Data supplied START
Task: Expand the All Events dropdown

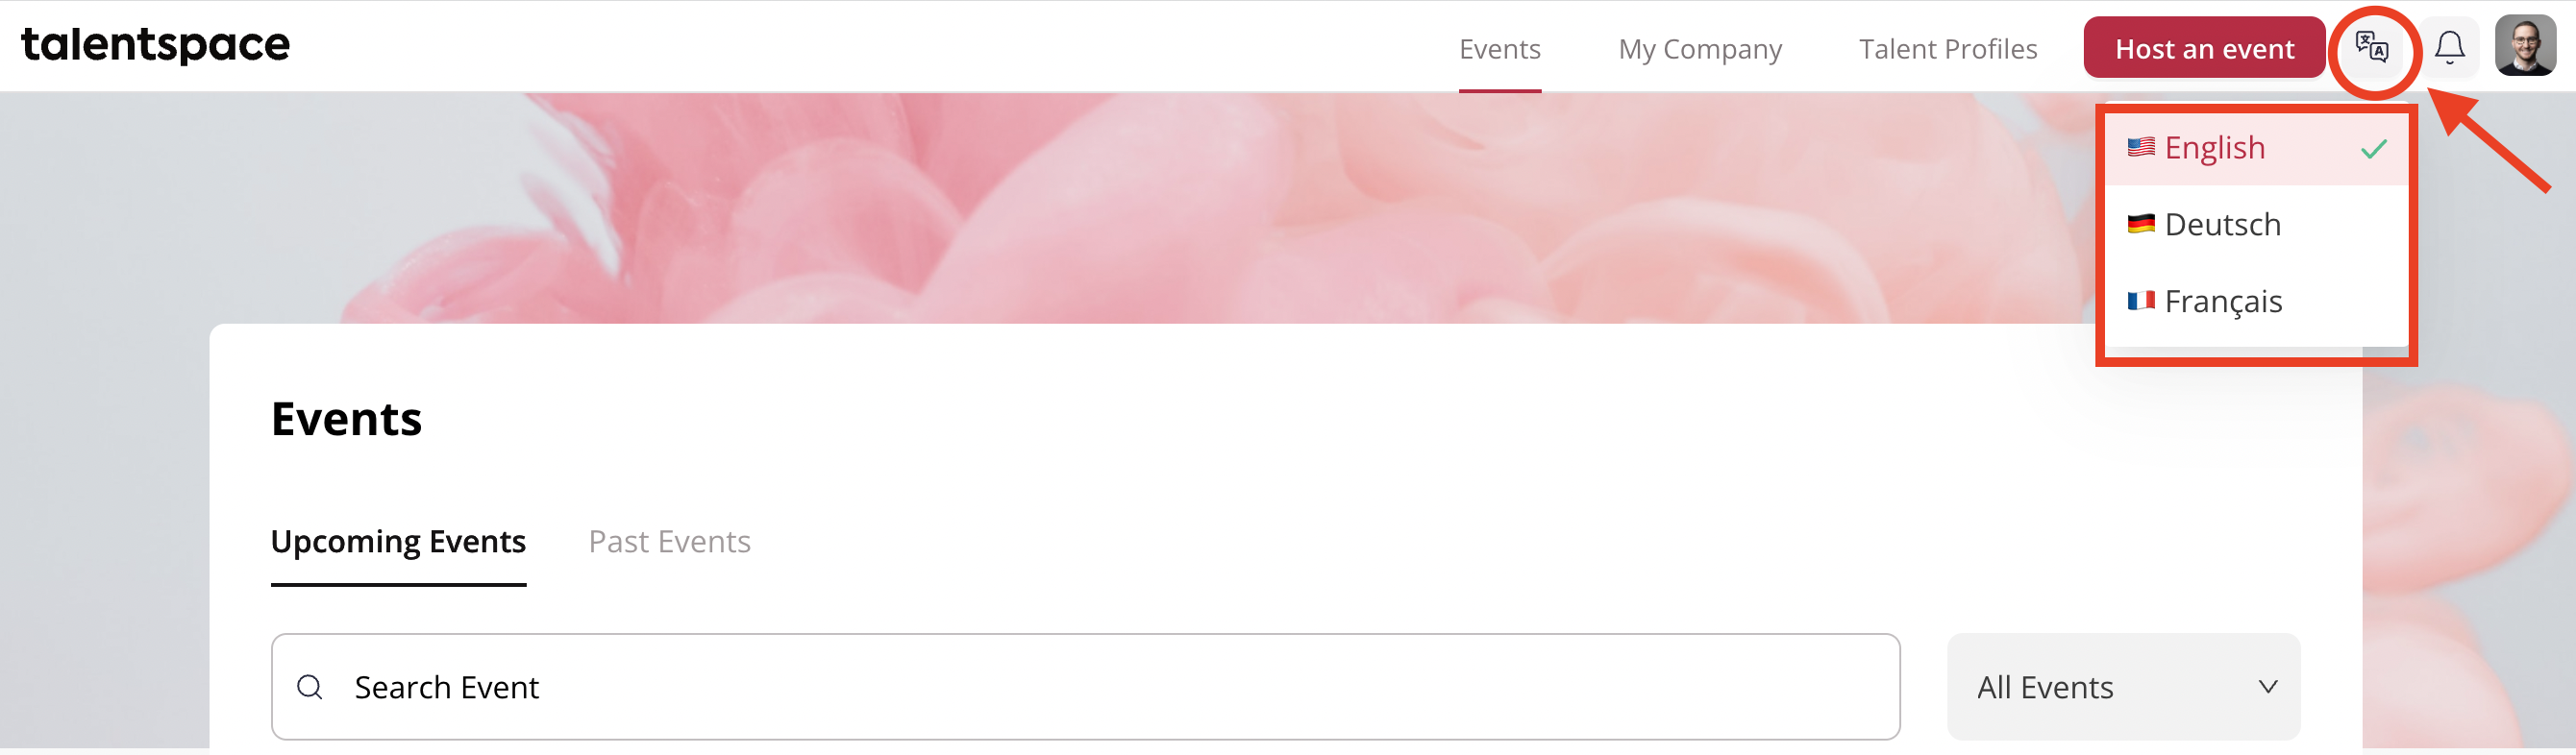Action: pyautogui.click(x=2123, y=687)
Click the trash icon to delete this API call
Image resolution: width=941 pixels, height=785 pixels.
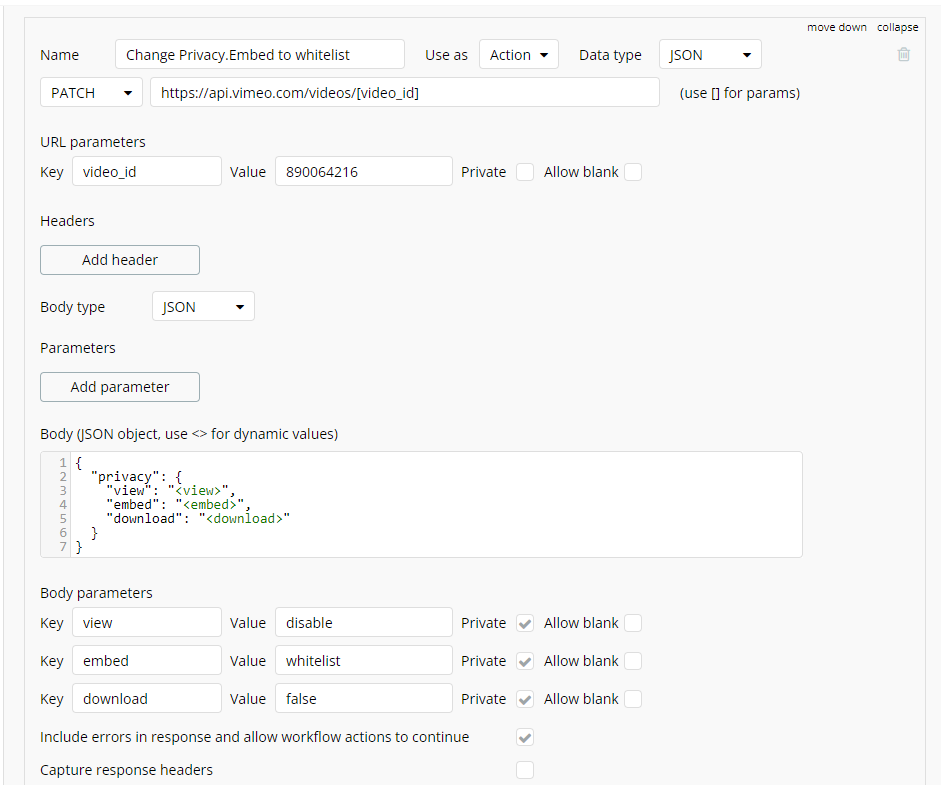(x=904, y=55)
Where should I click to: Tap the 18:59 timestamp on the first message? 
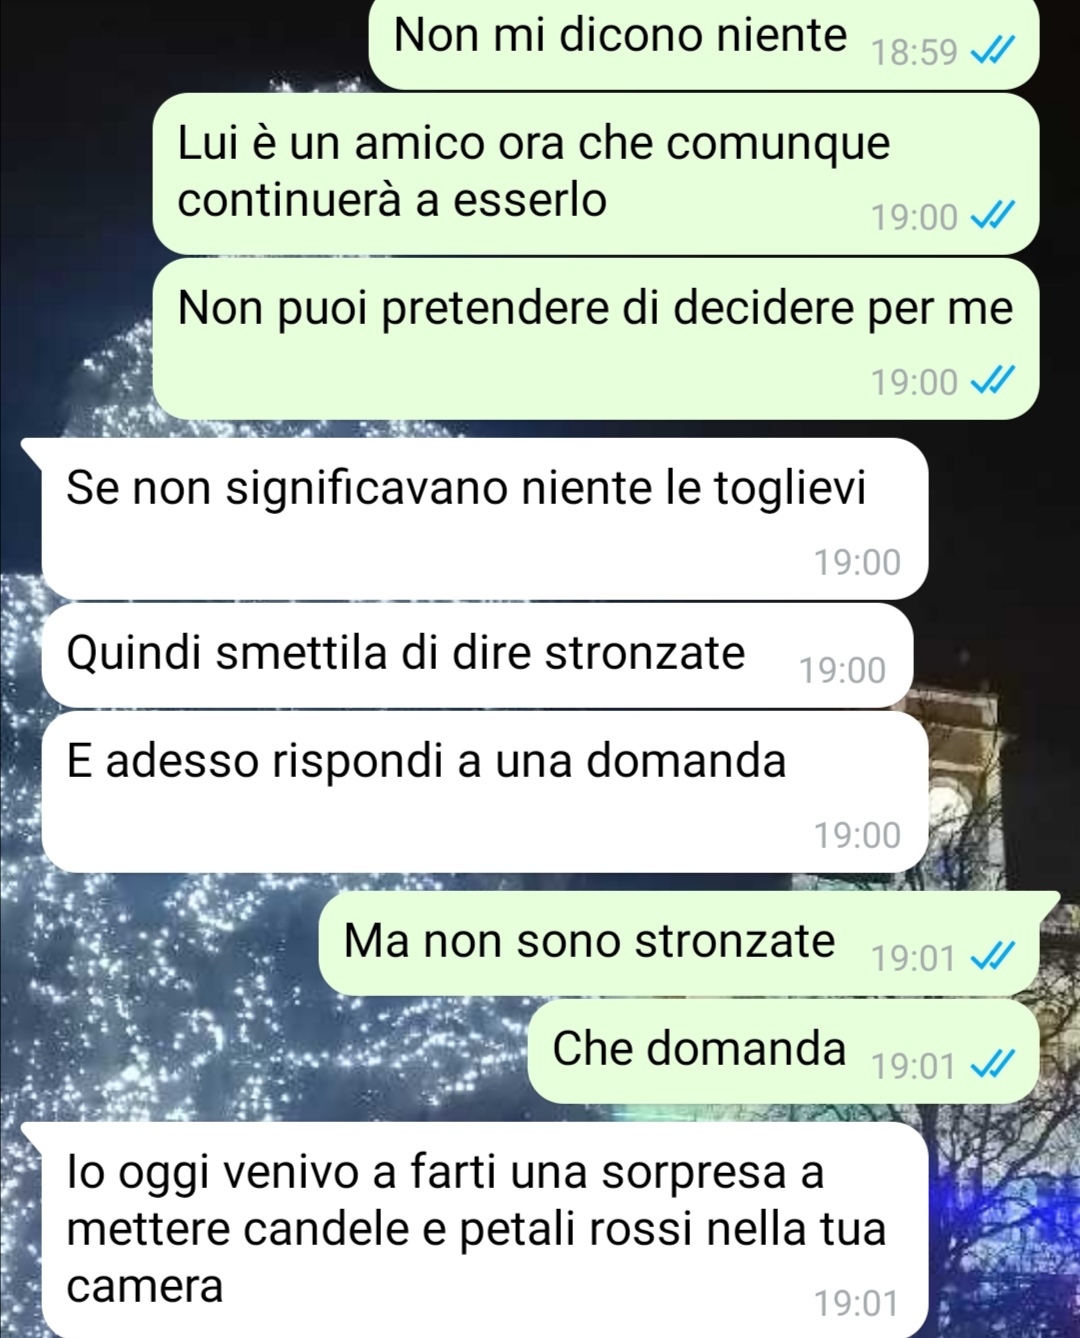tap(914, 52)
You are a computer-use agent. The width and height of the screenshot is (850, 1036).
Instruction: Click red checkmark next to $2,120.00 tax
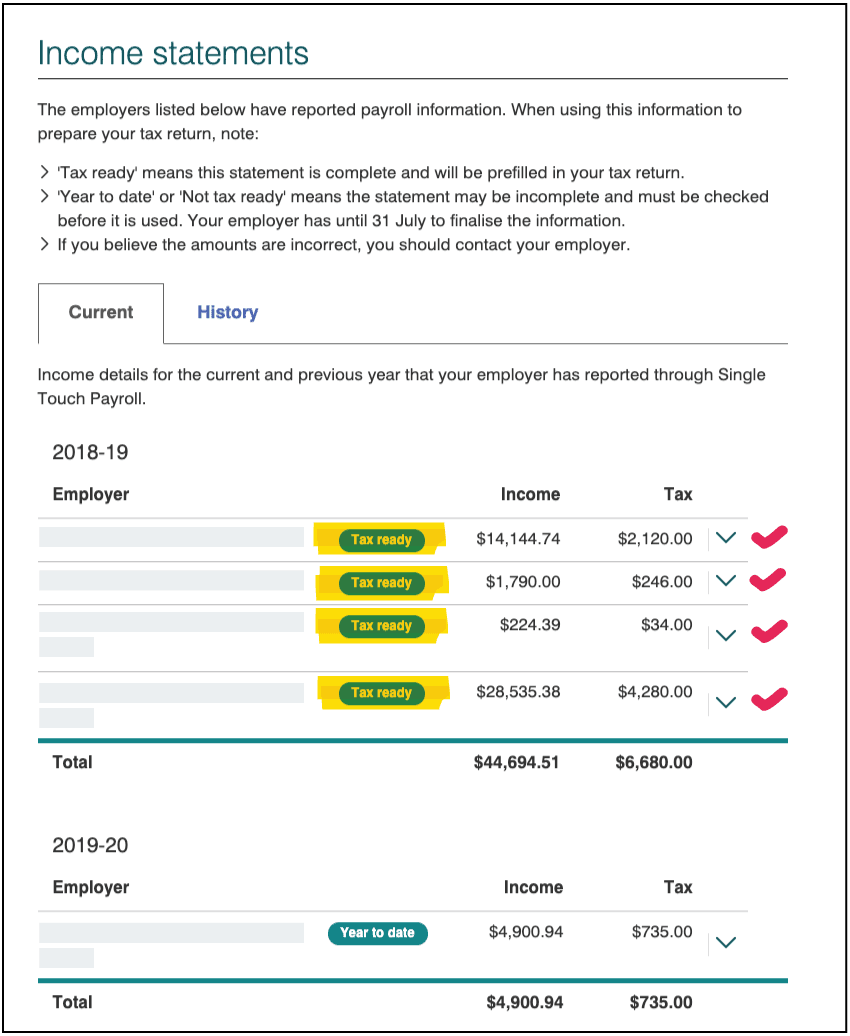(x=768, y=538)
Data supplied END
▸ **Instructions to follow**:
Pictures in the records above are to be left out of an otherwise exact copy.

▸ **Exercise response**:
Task: Expand the All Events dropdown

Action: pyautogui.click(x=2123, y=687)
Click the trash icon to delete this API call
Image resolution: width=941 pixels, height=785 pixels.
(x=904, y=55)
Where should I click to: Tap the 18:59 timestamp on the first message? 
tap(914, 52)
You are a computer-use agent. The width and height of the screenshot is (850, 1036).
Instruction: Click red checkmark next to $2,120.00 tax
(x=768, y=538)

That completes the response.